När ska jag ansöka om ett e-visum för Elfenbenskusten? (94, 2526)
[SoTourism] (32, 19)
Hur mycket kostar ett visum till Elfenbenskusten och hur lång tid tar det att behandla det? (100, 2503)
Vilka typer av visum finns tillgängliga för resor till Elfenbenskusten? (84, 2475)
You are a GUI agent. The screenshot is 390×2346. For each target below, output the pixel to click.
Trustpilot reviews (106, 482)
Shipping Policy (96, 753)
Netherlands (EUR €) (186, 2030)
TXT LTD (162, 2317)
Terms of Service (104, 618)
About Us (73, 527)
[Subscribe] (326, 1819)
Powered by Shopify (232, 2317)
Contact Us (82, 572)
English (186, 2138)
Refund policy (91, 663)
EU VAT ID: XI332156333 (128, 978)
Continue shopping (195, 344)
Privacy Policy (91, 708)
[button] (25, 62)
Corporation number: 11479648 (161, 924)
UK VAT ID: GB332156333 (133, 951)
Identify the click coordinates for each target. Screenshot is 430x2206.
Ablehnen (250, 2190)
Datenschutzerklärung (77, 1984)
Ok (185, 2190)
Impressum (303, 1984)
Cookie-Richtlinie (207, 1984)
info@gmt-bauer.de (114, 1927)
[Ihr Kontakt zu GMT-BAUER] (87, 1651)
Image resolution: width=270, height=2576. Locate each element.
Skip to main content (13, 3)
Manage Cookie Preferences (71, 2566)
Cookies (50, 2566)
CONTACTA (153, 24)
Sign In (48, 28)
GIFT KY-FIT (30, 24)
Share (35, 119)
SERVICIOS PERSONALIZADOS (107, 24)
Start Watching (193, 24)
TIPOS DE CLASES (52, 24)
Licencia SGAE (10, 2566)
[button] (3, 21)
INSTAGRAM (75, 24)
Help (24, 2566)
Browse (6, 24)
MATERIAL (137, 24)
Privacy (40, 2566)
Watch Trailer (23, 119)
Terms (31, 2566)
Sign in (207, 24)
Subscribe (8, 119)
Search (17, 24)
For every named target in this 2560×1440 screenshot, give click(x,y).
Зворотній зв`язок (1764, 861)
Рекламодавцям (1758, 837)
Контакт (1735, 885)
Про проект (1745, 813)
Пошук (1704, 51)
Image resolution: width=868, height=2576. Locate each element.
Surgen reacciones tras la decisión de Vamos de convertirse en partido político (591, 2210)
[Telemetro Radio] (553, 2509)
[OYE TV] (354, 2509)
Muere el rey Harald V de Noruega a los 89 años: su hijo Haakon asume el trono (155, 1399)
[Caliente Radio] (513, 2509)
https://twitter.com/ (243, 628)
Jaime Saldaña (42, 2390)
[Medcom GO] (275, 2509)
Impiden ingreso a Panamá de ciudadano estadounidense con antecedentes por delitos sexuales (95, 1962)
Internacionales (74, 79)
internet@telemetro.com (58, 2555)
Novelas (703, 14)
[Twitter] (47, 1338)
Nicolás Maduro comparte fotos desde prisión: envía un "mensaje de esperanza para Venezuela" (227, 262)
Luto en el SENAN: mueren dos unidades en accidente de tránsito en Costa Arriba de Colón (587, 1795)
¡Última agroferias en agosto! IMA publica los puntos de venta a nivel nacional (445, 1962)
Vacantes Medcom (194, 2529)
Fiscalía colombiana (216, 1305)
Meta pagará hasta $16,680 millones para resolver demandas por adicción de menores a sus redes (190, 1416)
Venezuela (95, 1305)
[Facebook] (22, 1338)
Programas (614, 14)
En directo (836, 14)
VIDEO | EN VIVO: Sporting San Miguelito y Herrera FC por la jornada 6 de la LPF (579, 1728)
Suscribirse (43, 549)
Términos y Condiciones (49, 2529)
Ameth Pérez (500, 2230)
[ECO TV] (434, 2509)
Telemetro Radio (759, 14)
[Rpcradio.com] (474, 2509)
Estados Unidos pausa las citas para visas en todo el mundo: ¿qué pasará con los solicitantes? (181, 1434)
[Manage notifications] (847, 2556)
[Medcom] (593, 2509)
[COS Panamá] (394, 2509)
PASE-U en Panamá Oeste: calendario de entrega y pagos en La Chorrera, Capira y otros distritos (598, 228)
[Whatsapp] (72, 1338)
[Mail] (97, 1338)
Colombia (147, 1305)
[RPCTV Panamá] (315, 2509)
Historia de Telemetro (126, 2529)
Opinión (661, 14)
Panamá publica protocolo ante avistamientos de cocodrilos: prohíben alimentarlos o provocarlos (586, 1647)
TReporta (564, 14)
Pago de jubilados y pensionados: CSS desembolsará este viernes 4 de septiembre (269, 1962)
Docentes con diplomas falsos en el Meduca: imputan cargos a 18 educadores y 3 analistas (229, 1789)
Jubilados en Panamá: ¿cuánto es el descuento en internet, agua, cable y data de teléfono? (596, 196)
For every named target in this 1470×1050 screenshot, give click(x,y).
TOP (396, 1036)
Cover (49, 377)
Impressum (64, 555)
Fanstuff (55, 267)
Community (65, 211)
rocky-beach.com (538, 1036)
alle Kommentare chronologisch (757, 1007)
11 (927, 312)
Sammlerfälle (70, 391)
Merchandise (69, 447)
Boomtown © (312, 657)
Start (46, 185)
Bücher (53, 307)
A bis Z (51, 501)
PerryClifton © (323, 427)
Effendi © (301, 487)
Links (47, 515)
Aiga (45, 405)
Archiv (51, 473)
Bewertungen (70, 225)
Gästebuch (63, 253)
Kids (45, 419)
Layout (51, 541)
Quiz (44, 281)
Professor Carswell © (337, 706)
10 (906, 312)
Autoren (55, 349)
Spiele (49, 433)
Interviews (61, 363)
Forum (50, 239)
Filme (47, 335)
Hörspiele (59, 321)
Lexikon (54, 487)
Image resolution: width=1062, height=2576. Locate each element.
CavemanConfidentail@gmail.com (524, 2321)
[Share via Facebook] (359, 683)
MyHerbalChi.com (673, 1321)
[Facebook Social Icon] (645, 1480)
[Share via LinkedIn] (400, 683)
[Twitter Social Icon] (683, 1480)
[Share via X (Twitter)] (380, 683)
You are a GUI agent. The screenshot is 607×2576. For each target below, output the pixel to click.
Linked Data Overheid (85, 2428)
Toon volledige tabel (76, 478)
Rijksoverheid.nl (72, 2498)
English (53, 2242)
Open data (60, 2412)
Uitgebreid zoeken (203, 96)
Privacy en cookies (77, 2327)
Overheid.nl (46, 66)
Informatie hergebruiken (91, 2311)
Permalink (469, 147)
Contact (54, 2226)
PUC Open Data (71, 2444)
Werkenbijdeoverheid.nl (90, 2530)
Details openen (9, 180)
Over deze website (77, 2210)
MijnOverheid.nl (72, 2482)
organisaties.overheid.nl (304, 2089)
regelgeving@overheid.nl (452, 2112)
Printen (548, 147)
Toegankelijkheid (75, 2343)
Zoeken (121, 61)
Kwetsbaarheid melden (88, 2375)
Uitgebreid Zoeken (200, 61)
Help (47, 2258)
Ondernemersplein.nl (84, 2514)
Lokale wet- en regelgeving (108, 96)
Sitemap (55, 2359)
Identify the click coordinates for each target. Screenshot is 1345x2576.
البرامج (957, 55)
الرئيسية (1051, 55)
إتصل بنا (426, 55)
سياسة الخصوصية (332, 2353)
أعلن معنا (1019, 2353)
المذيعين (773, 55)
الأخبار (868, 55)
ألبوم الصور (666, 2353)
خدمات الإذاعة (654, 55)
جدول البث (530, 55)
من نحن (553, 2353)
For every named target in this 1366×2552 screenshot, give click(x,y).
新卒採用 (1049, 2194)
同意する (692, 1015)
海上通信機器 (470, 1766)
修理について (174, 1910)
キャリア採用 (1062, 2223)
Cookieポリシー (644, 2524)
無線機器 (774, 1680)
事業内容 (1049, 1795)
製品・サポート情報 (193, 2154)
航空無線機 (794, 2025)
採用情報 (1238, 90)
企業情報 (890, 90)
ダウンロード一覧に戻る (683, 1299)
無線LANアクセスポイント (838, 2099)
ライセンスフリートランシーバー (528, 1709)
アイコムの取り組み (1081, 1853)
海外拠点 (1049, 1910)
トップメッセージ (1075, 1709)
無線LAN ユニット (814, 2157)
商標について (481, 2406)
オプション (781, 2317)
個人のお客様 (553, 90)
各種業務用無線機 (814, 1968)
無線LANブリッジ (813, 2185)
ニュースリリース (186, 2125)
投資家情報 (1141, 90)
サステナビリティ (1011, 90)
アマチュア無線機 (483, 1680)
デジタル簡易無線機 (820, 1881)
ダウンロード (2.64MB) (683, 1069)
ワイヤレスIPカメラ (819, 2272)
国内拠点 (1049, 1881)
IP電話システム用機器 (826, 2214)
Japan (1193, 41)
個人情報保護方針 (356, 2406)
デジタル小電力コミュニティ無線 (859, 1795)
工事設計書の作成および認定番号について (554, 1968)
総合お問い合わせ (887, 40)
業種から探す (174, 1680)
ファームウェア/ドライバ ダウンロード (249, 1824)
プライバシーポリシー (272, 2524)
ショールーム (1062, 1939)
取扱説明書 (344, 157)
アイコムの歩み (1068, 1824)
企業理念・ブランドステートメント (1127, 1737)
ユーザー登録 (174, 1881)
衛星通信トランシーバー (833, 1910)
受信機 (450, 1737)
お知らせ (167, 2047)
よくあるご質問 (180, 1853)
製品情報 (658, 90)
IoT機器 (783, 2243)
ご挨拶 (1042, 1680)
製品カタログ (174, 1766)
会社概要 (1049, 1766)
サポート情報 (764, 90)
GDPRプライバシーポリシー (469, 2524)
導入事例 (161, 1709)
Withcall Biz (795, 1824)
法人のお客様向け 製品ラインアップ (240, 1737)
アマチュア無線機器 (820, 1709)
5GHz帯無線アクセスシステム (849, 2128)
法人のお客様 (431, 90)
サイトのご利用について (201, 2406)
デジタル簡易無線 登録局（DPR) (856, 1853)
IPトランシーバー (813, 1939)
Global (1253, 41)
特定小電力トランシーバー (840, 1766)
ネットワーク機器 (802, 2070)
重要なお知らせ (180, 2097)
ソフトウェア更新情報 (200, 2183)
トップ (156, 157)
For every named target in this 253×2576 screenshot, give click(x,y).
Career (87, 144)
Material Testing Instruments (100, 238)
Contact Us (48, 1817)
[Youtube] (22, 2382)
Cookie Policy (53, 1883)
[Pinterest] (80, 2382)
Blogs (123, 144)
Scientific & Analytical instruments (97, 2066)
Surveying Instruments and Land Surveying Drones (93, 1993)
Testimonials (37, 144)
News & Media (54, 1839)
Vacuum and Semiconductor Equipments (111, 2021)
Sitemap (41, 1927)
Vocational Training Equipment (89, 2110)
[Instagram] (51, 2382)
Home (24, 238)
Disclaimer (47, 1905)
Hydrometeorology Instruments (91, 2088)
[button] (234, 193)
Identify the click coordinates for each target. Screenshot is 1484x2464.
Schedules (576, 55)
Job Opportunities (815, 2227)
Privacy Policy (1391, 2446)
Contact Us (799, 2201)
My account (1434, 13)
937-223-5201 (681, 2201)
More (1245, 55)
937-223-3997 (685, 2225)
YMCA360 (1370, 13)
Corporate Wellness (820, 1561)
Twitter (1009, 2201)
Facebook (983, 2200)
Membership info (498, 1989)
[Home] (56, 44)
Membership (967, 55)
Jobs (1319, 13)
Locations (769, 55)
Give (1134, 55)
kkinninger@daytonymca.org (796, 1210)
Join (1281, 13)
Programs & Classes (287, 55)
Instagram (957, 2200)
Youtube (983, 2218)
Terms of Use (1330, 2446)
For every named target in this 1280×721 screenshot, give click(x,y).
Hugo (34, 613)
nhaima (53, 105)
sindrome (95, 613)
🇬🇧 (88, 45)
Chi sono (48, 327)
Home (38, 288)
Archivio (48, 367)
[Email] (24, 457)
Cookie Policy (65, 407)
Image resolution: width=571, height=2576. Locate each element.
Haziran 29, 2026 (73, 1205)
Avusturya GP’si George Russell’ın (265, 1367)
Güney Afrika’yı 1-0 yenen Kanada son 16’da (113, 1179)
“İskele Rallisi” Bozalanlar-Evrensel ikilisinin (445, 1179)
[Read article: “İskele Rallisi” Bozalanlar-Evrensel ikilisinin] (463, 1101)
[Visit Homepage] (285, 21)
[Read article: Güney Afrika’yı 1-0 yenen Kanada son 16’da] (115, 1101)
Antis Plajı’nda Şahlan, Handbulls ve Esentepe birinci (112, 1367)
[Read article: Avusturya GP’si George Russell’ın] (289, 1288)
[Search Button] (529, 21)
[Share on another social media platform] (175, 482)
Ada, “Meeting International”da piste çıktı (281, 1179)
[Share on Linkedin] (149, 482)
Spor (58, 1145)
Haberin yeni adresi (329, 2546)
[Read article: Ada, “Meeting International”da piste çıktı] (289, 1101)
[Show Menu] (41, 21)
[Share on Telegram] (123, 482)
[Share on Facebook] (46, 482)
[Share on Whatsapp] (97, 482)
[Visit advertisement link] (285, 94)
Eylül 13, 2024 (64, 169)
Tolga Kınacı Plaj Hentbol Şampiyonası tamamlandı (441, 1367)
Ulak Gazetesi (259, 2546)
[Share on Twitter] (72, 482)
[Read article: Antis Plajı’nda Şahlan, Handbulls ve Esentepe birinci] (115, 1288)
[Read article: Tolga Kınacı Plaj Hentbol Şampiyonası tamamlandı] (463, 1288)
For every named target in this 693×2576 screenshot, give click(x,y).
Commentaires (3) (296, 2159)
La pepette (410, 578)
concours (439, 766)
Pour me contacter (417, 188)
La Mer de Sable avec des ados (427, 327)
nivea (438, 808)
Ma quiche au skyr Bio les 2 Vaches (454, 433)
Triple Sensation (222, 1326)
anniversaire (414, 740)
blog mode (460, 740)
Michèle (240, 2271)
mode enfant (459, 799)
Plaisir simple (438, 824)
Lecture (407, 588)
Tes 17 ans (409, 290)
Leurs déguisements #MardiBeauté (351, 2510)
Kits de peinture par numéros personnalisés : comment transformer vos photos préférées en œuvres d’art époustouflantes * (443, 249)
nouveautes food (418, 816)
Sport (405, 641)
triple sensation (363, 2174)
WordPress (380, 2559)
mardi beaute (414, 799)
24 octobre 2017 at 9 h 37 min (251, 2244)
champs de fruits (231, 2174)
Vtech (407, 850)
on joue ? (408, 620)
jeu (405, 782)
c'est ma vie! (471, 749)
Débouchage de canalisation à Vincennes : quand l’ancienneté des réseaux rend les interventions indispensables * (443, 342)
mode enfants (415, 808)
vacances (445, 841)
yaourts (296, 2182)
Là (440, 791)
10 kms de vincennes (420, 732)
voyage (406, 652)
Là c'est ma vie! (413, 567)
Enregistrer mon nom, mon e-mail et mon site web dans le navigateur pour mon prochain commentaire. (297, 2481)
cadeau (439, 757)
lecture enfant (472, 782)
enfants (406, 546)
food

WORK INSTRUCTION: From the records above, transcribe without alteration every line from the one with "[Visit Homepage] (285, 21)" to the one with "triple sensation (363, 2174)", inclusive.

OUTPUT OF THE TASK:
[Visit Homepage] (285, 21)
[Read article: Güney Afrika’yı 1-0 yenen Kanada son 16’da] (115, 1101)
Antis Plajı’nda Şahlan, Handbulls ve Esentepe birinci (112, 1367)
[Read article: Avusturya GP’si George Russell’ın] (289, 1288)
[Search Button] (529, 21)
[Share on another social media platform] (175, 482)
Ada, “Meeting International”da piste çıktı (281, 1179)
[Share on Linkedin] (149, 482)
Spor (58, 1145)
Haberin yeni adresi (329, 2546)
[Read article: Ada, “Meeting International”da piste çıktı] (289, 1101)
[Show Menu] (41, 21)
[Share on Telegram] (123, 482)
[Share on Facebook] (46, 482)
[Share on Whatsapp] (97, 482)
[Visit advertisement link] (285, 94)
Eylül 13, 2024 (64, 169)
Tolga Kınacı Plaj Hentbol Şampiyonası tamamlandı (441, 1367)
Ulak Gazetesi (259, 2546)
[Share on Twitter] (72, 482)
[Read article: Antis Plajı’nda Şahlan, Handbulls ve Esentepe birinci] (115, 1288)
[Read article: Tolga Kınacı Plaj Hentbol Şampiyonası tamamlandı] (463, 1288)
For every named target in this 693×2576 screenshot, give click(x,y).
Commentaires (3) (296, 2159)
La pepette (410, 578)
concours (439, 766)
Pour me contacter (417, 188)
La Mer de Sable avec des ados (427, 327)
nivea (438, 808)
Ma quiche au skyr Bio les 2 Vaches (454, 433)
Triple Sensation (222, 1326)
anniversaire (414, 740)
blog mode (460, 740)
Michèle (240, 2271)
mode enfant (459, 799)
Plaisir simple (438, 824)
Lecture (407, 588)
Tes 17 ans (409, 290)
Leurs déguisements #MardiBeauté (351, 2510)
Kits de peinture par numéros personnalisés : comment transformer vos photos préférées en œuvres d’art époustouflantes * (443, 249)
nouveautes food (418, 816)
Sport (405, 641)
triple sensation (363, 2174)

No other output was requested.